Hospital Disinfection - Assessment for Government
The UK Department of Health
Recent reports have focussed on the fundamental need for
effective hospital cleaning regimes across all hospital facilities.
Audits by the Healthcare Commission have identified that standards
of cleanliness in some hospitals could be improved. In addition,
DH-NHS Estates Revised Guidance on Cleaning (2004) has acknowledged
that, as a result of Trust budgetary constraints, cleaning
standards 'were vulnerable to being driven down over an
extended period until, in some cases, they reached unacceptable
levels'. This may be of particular importance in the spread of
MRSA and other antibiotic resistant microorganisms within the
hospital environment, either by contact or dust deposition.
It is possible that technologies exist, which could contribute
to an improvement in hygiene standards within the hospital ward
environment. This study was tasked with assessing existing (wet)
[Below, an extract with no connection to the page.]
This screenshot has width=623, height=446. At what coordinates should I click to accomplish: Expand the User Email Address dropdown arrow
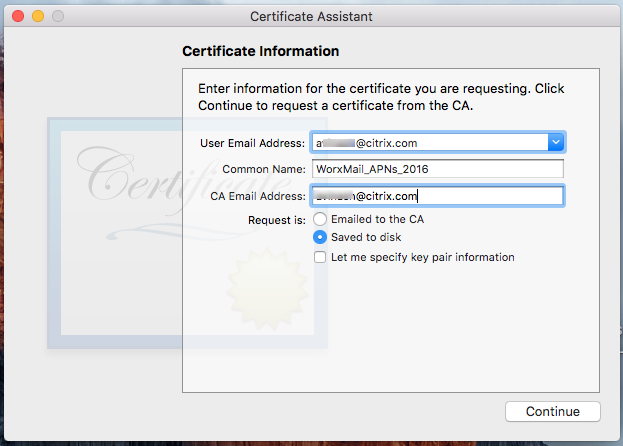click(x=556, y=143)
disinfection methods, as well as those that might be more widely
used, should their efficacy be confirmed.
What We Did
A major study was
undertaken to assess the effectiveness of existing wet surface
cleaning methods in controlling the spread of MRSA and other
microorganism within the ward environment. Hospital work was
undertaken in partnership with clinical scientists in a large West
Midlands Trust, and recontamination of solid ward surfaces and the
presence of bioaerosols in ward air were included in the sampling
regime. Observations of physical activity on the ward, which might
contribute to microbiological findings, were also made in order to
link these aspects of the ward environment.
HSL was also asked to evaluate commercially available vaporised
hydrogen peroxide (VHP) and ozone fumigation technologies; work was
initially undertaken in a 'mock' side room facility created in
HSL's Controlled Air Chamber (CAC). Latterly, the same machines
were applied to a real hospital side room environment in order to
assess their usability and efficacy in a front line hospital
situation. Because fumigation applications may offer an additional
method of disinfection for ward 'deep cleaning' regimes or during
outbreaks, the agreed suite of target organisms used in the CAC
tests included pathogens such as MRSA, Clostridium
difficile and Influenza virus.
Data from HSL chamber tests have allowed us to make extensive
interpretation on efficacy, usability and health and safety, when
operating a range of fumigation machines. Data were obtained across
four seasons for hard surface and airborne contamination levels on
a busy MRSA cohort ward, and the re-colonization and observational
data obtained provided an insight in to the efficacy of traditional
cleaning and whether its benefits persisted.
It is likely that hygiene Policy decisions within the Department
of Health may be influenced by the findings of this study, and
these, in turn, may affect the future uptake of fumigation
technologies within the health care sector.